<<<<
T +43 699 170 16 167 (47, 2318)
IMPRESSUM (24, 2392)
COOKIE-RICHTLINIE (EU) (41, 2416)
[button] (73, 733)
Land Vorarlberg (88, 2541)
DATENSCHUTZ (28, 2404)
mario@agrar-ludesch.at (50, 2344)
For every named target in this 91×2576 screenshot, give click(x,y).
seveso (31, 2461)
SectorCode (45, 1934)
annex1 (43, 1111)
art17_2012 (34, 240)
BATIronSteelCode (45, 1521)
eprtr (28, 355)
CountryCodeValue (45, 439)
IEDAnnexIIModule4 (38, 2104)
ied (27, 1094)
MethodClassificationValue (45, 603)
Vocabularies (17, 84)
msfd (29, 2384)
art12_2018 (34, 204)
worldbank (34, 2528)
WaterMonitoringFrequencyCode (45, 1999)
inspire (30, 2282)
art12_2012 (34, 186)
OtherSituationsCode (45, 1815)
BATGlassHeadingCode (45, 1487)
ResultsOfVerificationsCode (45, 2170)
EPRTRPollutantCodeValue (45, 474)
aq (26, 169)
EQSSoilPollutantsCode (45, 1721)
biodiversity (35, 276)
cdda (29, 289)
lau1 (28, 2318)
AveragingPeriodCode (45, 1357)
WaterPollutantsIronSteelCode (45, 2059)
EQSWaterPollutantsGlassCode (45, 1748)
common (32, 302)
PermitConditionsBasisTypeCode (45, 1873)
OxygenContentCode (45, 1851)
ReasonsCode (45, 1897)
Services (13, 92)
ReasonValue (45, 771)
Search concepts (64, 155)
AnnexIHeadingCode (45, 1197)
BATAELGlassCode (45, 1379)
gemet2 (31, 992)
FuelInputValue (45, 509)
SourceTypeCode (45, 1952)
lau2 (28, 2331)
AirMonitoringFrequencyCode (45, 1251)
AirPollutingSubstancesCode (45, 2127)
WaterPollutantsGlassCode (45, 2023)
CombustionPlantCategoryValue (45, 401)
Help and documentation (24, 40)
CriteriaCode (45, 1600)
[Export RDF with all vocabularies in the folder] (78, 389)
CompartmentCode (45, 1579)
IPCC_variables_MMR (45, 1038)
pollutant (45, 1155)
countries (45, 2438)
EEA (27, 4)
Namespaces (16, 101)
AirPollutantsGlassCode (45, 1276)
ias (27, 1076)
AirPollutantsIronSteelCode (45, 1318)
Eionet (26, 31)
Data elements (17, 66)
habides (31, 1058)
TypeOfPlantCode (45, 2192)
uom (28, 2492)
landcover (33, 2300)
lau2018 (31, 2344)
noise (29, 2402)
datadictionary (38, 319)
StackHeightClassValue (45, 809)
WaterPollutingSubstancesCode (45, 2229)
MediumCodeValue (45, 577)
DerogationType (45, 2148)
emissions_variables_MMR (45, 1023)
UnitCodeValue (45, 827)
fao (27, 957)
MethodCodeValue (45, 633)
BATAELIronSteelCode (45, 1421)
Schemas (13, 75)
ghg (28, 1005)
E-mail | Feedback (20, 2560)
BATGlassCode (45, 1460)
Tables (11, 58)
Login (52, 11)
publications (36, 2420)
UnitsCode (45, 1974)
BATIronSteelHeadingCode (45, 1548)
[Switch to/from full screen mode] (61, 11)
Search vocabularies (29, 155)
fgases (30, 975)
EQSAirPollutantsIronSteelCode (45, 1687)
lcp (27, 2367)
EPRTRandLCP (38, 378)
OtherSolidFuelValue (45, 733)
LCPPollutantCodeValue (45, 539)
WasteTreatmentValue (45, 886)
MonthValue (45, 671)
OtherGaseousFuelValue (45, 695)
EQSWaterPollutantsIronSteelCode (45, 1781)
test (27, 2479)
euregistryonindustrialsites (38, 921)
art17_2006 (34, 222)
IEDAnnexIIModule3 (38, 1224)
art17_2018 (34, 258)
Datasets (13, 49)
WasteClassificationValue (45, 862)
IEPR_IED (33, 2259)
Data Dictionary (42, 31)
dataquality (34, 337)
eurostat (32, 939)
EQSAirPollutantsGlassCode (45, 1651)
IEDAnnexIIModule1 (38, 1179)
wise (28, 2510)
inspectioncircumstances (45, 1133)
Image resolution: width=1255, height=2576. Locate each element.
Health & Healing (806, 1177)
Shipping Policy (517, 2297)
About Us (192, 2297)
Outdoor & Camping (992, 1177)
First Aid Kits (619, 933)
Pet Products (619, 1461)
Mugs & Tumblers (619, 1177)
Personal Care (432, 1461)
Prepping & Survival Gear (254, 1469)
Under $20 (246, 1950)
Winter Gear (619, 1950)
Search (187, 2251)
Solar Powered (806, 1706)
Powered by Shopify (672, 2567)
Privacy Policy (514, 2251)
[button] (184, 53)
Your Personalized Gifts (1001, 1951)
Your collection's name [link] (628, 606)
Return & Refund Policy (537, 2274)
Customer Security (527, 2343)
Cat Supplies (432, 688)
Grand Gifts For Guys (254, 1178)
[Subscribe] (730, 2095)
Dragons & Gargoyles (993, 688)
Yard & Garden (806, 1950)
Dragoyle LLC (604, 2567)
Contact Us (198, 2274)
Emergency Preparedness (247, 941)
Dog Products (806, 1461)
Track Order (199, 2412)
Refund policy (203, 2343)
>>>>
* [Aim of the task]: Pull each line containing the word "Search" out of the data above.

* [Exercise answer]:
Search concepts (64, 155)
Search vocabularies (29, 155)
Search (187, 2251)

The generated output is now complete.